This description applies to each directory. Here I will use thca as an example.
The convert.sh file prepares the text files necessary to create the count and phenotype Robjects.
First, create 3 files
File with absolute path to each count file
ls /group/stranger-lab/grossman_cancer_data/thca/*.gz > thca_files.txt
File provided by Allison to link GDC UUID with TCGA UUID
thca_htseq.txt
File of phenotype data, 3 columns with TCGA_ID, TCGA_UUID, and Gender
Created by:
grep bcr_patient_barcode All_CDEs.txt | tr '\t' '\n' > barcode.txt
grep bcr_patient_uuid All_CDEs.txt | tr '\t' '\n' > uuid.txt
grep gender All_CDEs.txt | tr '\t' '\n' > gender.txt
paste barcode.txt uuid.txt gender.txt > phens.txt
Run the convert.sh script with these input files
sh convert.sh thca_files.txt thca_htseq.txt phens.txt
This creates the id_conversions.txt file read by the expr.R script.

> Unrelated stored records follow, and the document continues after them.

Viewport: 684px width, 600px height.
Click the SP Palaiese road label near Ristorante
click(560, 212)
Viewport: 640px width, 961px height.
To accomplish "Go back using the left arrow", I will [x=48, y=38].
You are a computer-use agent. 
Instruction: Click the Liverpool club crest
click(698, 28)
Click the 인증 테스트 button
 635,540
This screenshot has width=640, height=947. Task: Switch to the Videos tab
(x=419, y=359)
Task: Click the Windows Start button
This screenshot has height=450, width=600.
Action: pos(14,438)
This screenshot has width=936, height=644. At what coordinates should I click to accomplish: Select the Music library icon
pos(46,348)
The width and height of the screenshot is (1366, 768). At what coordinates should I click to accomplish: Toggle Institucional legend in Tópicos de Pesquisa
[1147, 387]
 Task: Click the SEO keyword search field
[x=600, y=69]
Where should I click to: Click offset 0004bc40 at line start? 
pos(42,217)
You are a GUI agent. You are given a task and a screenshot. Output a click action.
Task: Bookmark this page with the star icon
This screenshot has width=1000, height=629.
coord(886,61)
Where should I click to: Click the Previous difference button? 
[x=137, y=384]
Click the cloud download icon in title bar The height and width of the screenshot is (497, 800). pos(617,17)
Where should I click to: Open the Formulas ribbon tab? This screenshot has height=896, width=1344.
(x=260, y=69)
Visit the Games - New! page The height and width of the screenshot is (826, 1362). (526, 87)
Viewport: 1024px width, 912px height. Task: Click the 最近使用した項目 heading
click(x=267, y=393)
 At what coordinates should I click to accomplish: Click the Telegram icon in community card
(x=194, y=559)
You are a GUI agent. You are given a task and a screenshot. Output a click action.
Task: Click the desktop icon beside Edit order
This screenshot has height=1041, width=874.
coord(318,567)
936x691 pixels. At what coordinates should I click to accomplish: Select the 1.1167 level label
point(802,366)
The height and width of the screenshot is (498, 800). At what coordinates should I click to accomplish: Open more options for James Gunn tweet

First, create a file with duplicated IDs
cut -f 1 id_conversions.txt | sort | uniq -d > duplicated.txt
This was used previously to remove individuals with both tumor and normal samples.
Run the expr.R script, which filters out duplicated ids, and sorts both the phen and count Robjects to have the same individuals in the same order.
The count_DE.R script takes the previously generated count and phenotype Robjects and runs the DESeq2 sex-biased differential expression analysis.